Reyes’ Man in Caracas

The shadow of the Foreign Ministry over the Venezuelan oil scheme also extends to the Mexican Embassy in Caracas, especially with Reyes’ right-hand man in that delegation —Rodrigo Benedith Reyes. Both officials have known each other for at least a decade, when the now deputy foreign minister was a legislator in the Mexico City Assembly in 2009 for the Democratic Revolution Party (Partido de la Revolución Democrática – PRD, a leftist political party from which López Obrador and Morena broke away in September 2012) and the other was an advisor to the legislature. They also worked together as area directors in the Miguel Hidalgo borough (municipality) of Mexico City from 2012 to 2013. In September 2019, Benedith held the position of director of Urban Services of the Mayor’s Office of Azcapotzalco – another metropolitan municipality – when he was appointed, without any experience in the diplomatic sector, to be in charge of the economic cooperation and promotion of the Mexican representation in Venezuela. His name appears in the emails of Leal’s circle, who also boasted of having “contacts in Embassies and consulates.”

In an email that Joaquín Leal sent to his team on September 12, 2019, when the official had just arrived in office, the businessman asks them to send Benedith some cards and a contract.

The name of the Mexican official also appears in other communications. As in one dated April 1, 2020, in which the director of Libre Abordo, Olga María Zepeda Esparza, sends an email to the Mexican Embassy in Caracas informing his agreements with PDVSA. “We would like to give you some context related to our work as a Mexican company that provides humanitarian aid in Venezuela in exchange for oil,” reads the message, addressed to Benedith Reyes.

For this investigation, the reporters sent a detailed questionnaire to Maximiliano Reyes Zúñiga with ten questions on each of these specific issues. The undersecretary agreed to answer but with a general statement of nine paragraphs on the powers and objectives of his office, without confirming or denying anything. 

“As undersecretary for Latin America and the Caribbean, my responsibility is to be in permanent contact with all the governments of the region, based on the criteria set forth by the Mexican Constitution, which have always been publicly stated. Our principle is the utmost respect for the sovereignty of each country, and as far as possible, we are always willing to cooperate and collaborate in social, economic, cultural, humanitarian and commercial matters. And in this regard, we do not make exceptions with any government nor do we submit ourselves to the foreign policy of any country,” assures Reyes in his answer, who claims that he works “in favor of a solid and fluid dialogue with the private sector to improve the economic and commercial dynamics of our country in the region.” 

In this sense, Reyes assures that for his Undersecretariat (ministry division) “it is essential to support every Mexican company, regardless of its name, regardless of its political or partisan position.
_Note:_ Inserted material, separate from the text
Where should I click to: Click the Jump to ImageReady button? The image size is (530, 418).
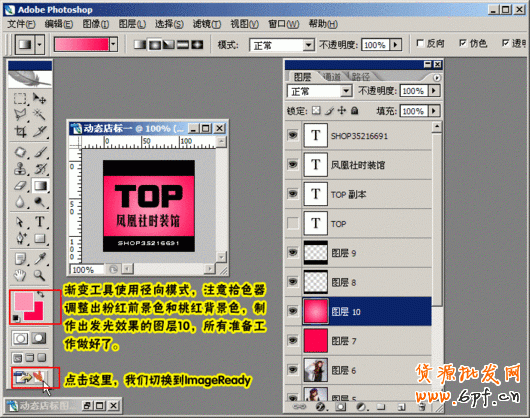[x=30, y=377]
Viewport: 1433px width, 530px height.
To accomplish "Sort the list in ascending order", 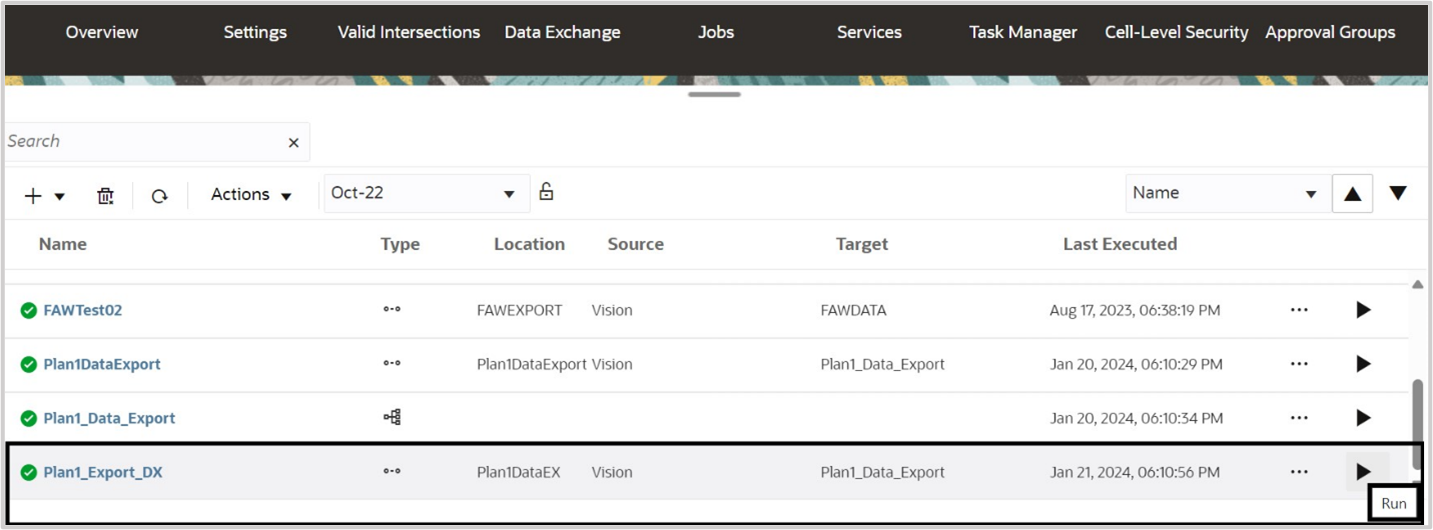I will 1352,194.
We assume that the businessmen who approach us do so in good faith and wish to have better economic ties in the region, based on a fundamental principle: win-win-win (Mexico wins, the country concerned wins, the businessman wins). In light of this, we have productive relations with many Mexican and foreign companies that fortunately see us as allies to facilitate their expansion, in the same way that other governments do with their companies.” Regarding the U.S. sanctions imposed on Libre Abordo and Leal, Reyes said, “Our line is public. We will never agree to solve anything through force or coercion, nor through sanctions. Our position is public and evident. We have always voted the same way in international organizations.”
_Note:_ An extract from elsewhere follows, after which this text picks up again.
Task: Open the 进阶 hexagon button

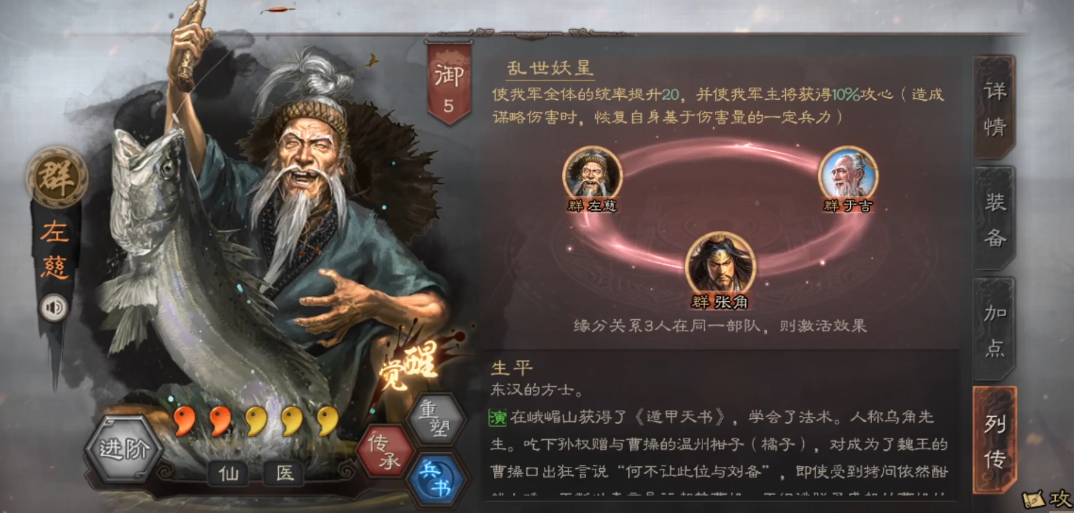Action: (123, 450)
Finally, regarding him knowing Joaquín Leal, he affirms that he “knew” the businessman together with “a group of Mexican and foreign investors in the energy sector, with whom I have had no contact for several months, before the sanctions were made public. My talks with them where about the same as with many other economic and business environments.”

* This is the second installment of the series “Mexican Bypass against the Sanctions” that Armando.info produced and publishes jointly with the newspaper El País of Madrid.